◆ The tasks ◆
1. Reproduce verbatim everything in the passage on packet loss recovery from "[0075] The output" down to "data packet header.".
2. Answer these questions using the passage on packet loss recovery:
(a) In the example given, how often does the receiver RTP stack generate packet loss statistics?
(b) What is the full name of the congestion avoidance algorithm abbreviated as DBA?
(c) Which numbered transition takes the system from the upspeed wait state to the upspeeding state?

◆ Passage given ◆
▼

Because the LPR stream has been re-ordered, the initial packet from each packet
set should be received first. If a follow-on packet is encountered first, then the
initial packet has been lost, and the follow-on packet can be discarded.
[0075] The output RTP packet uses the RTP header information of the
initial data packet. The payload type, sequence number, and timestamp are
replaced with the values in the initial data header. The payload is aggregated from
the initial packet and any follow-on data packets with the LPR headers removed.
If any follow-on packets are missing the output RTP packet can be suppressed. It
should be noted that the number of follow-on packets can be known because it can
be signaled in the initial data packet header.

[0076] Lost packet recovery techniques, like those described above, can be
combined with congestion avoidance algorithms to further enhance operation. An
example congestion avoidance algorithm is referenced above and is referred to as
Dynamic Bandwidth Allocation ("DBA"). DBA can attempt to avoid congestion
by downspeeding the bitrate based on the percent packet loss reported by the
receiver's RTP stack (1006, Fig. 10). The receiver RTP stack generates packet
loss statistics for the receiver channel during regular time periods (e.g., every 200
ms). This can allow fast adaptation to a dynamically changing pipe while
allowing for minimal LPR configurations with low MTBF requirements (which,
in turn can allow for lower overhead).
[0077] As illustrated in Fig. 12, the control loop for DBA can be
implemented as a state machine with the following states: max rate state 1101,
downspeeding state 1102, upspeed wait state 1103, upspeeding state 1104, and
constant loss state 1105. The various state transitions can be understood as
follows. Suppose the system is in the max rate state 1101, meaning that the
maximum data rate is being used. A packet loss above a predetermined threshold
can cause state transition 1106 to downspeeding state 1102.
[0078] While in the downspeeding state, the system can decrease the
speed and wait to see whether packet loss above the predetermined threshold
continues to be experienced. If there is no more packet loss above the threshold,
the system can follow transition 1108 to the upspeed wait state. If there continues
to be packet loss above the threshold, and the maximum number of downspeed
attempts have not been used (block 1107), the system can continue in the
downspeeding state 1102 and can thus continue decreasing the bitrate. If the
maximum number of downspeeding attempts has been used, the system can
transition to constant loss state 1105.
[0079] While in the upspeed wait state, additional packet loss above the
predetermined threshold can cause the system to follow transition 1109 to the
downspeeding state. Alternatively, if, after a predetermined period of time, there
is no packet loss above the threshold, the system can follow transition 1110 to the
upspeeding state 1104.

▲

Word and element locating material:
▼

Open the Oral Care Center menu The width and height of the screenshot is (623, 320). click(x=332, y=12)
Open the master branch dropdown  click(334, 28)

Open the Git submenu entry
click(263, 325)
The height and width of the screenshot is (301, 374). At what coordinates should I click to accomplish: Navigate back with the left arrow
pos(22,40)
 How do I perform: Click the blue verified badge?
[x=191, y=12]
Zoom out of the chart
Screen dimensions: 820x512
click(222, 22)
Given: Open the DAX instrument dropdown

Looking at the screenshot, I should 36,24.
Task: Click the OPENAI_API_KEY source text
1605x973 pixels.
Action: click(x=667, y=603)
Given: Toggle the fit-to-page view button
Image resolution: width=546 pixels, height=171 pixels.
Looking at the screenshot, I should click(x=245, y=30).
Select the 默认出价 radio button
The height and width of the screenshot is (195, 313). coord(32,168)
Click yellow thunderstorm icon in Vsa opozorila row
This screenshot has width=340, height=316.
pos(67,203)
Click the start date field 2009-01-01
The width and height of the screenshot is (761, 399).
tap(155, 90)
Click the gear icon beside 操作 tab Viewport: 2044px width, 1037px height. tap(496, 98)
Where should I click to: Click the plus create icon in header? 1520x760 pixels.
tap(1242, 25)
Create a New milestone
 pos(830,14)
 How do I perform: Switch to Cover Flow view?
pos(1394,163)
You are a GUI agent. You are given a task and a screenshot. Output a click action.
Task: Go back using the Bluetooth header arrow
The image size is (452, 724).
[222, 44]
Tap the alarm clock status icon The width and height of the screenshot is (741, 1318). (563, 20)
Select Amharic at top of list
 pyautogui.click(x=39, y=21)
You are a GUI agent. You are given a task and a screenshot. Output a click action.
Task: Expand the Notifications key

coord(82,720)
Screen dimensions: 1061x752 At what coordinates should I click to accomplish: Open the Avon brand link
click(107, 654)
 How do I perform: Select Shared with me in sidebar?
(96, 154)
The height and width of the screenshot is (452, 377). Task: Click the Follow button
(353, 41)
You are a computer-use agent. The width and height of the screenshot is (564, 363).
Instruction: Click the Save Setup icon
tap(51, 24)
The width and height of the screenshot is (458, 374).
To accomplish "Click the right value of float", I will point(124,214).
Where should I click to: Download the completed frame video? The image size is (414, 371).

▲

◆ Final answers ◆
1.
[0075] The output RTP packet uses the RTP header information of the
initial data packet. The payload type, sequence number, and timestamp are
replaced with the values in the initial data header. The payload is aggregated from
the initial packet and any follow-on data packets with the LPR headers removed.
If any follow-on packets are missing the output RTP packet can be suppressed. It
should be noted that the number of follow-on packets can be known because it can
be signaled in the initial data packet header.

2.
(a) Every 200 ms.
(b) Dynamic Bandwidth Allocation.
(c) Transition 1110.